Immer wieder werden wir mit Anfragen von Bürgerinitiativen konfrontiert, die mit Verweis auf das Verschlechterungsverbot der EG-Wasserrahmenrichtlinie (WRRL) ein unerwünschtes Projekt verhindern wollen. So hat uns letzthin eine BI gefragt, ob man mit Hilfe der WRRL den vor Ort heftig umstrittenen Plan für einen neuen Stadtteil zu Fall bringen könnte. Der geplante Stadtteil für 15.000 Menschen wird von einem Bach durchflossen. Die BI vertritt die Auffassung, dass durch den Neubaustadtteil der Bach eine Verschlechterung erleiden könnte, die nach der WRRL gar nicht zulässig wäre. Die Planer der Stadt würden nicht die sicher kommenden Freizeitaktivitäten der BewohnerInnen des neuen Stadtteils berücksichtigen. Beispielsweise
„wenn da auf über einem Kilometer Länge Tausende ‚ihre Füße reinhängen‘ oder sonst was anstellen und der Bach zur Müllzone (von Zigarettenstummeln bis Grill- und Gelageresten usw.) wird.“
Unsere Antwort:
... Eure Idee ist gut - auf den ersten Blick. Die ‚Philosophie‘ der WRRL ist aber eine andere: Deren Verschlechterungsverbot greift dann, wenn der gesamte Wasserkörper bei einer der vier zu bewertenden biologischen Qualitätskomponenten (Fische, Wasserpflanzen, Makrobenthosfauna, Kieselalgen) mindestens um eine Zustandsklasse nach unten rutscht (s. RUNDBR. 1075/2, 1068/1-4). Der maßgebliche Messpunkt für den Euch betreffenden Wasserkörper liegt am Hauptfluss weit unterhalb des Bachs mit dem geplanten Neubaustadtteil. Und bei diesem Messpunkt merkt niemand mehr, „ob Tausende ihre Füße in den Nebenbach hängen“. Soll heißen: An einzelnen Stellen des Wasserkörpers sind punktuelle Verschlechterungen zulässig, wenn sie sich nicht auf den ganzen Wasserkörper negativ auswirken.
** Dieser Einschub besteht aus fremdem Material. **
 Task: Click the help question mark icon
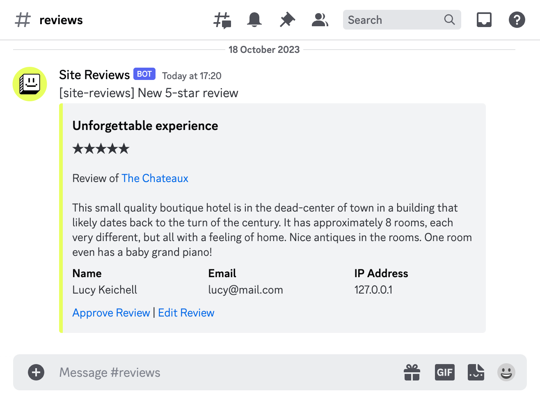point(517,20)
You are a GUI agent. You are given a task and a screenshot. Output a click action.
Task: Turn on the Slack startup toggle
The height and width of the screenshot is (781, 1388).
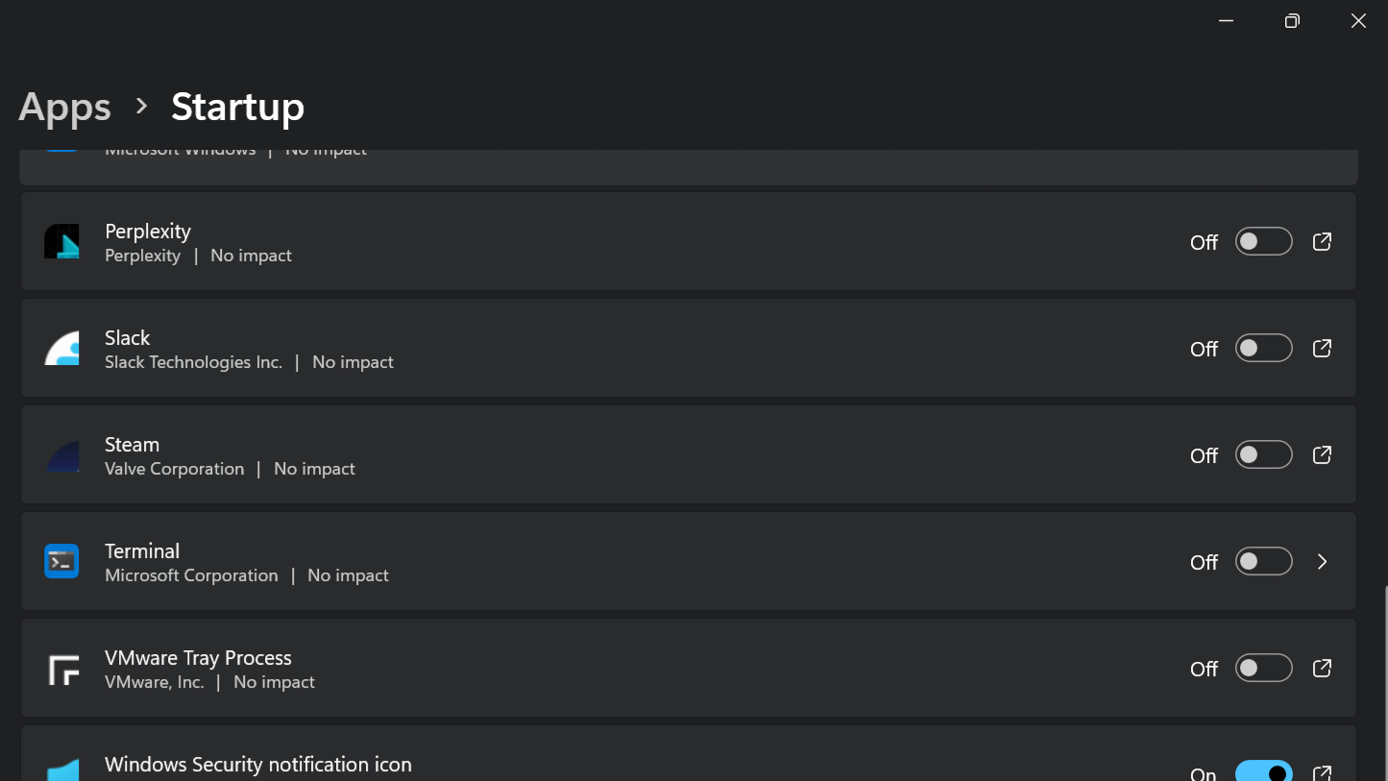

Umgekehrt heißt das aber auch, dass die Panikmache des Bundesverbandes der Deutschen Industrie (BDI) und anderer Industriekreise, dass die WRRL einen zweiten Morgenthau-Plan zur Deindustrialisierung Deutschlands darstellen würde, an den Haaren herbeigezogen ist. Der BDI postuliert, dass in Deutschland keine neue Fabrik mehr errichtet werden könnte, weil deren Abwassereinleitung ein unzulässiger Verstoß gegen das Verschlechterungsverbot der WRRL wäre (s. RUNDBR. 803/3-4). Aber bei großen Wasserkörpern fallen punktuelle Verschlechterungen gar nicht auf. Auch hier gilt: Das Verschlechterungsverbot würde nur dann greifen, wenn durch die zusätzliche Abwassereinleitung der neuen Fabrik der gesamte Wasserkörper bei mindestens einer der Qualitätskomponenten um mindestens eine Stufe nach unten rutschen würde.
Die Wasserwirtschaftsverwaltungen in den Bundesländern haben in der ersten Hälfte der Nullerjahre mit Absicht äußerst große Wasserkörper mit einem Einzugsgebiet von jeweils hunderten Quadratkilometern ausgewiesen. Absicht war, „bewirtschaftbare Wasserkörper“ zu erreichen. Mit „bewirtschaftbaren Wasserkörpern“ wollte man sich in den Umweltministerien der Bundesländer den Freiraum verschaffen, punktuelle Eingriffe und Verschlechterungen zuzulassen, ohne gleich mit dem Verschlechterungsverbot der WRRL in Konflikt zu geraten (s. RUNDBR. 1068/1).